* EXERCISE AIM
From the first line of the data through the line containing "Toggle 2D view", return each line exactly.

[Saved data entries]
○ ○ ○ ○ ○ ○ ○
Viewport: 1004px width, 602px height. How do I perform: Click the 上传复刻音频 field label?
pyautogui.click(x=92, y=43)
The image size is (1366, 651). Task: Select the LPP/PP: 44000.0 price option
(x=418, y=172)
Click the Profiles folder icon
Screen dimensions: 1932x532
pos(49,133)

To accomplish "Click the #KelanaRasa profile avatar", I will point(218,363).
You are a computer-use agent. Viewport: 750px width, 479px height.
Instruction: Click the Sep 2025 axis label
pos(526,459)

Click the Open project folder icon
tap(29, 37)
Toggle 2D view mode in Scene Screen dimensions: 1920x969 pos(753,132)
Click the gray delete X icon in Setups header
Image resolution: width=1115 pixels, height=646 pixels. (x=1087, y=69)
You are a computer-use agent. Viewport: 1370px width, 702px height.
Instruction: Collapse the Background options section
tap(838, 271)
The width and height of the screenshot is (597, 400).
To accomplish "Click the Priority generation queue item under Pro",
○ ○ ○ ○ ○ ○ ○
* RESPONSE FOR THIS EXERCISE
Viewport: 1004px width, 602px height. How do I perform: Click the 上传复刻音频 field label?
pyautogui.click(x=92, y=43)
The image size is (1366, 651). Task: Select the LPP/PP: 44000.0 price option
(x=418, y=172)
Click the Profiles folder icon
Screen dimensions: 1932x532
pos(49,133)

To accomplish "Click the #KelanaRasa profile avatar", I will point(218,363).
You are a computer-use agent. Viewport: 750px width, 479px height.
Instruction: Click the Sep 2025 axis label
pos(526,459)

Click the Open project folder icon
tap(29, 37)
Toggle 2D view mode in Scene Screen dimensions: 1920x969 pos(753,132)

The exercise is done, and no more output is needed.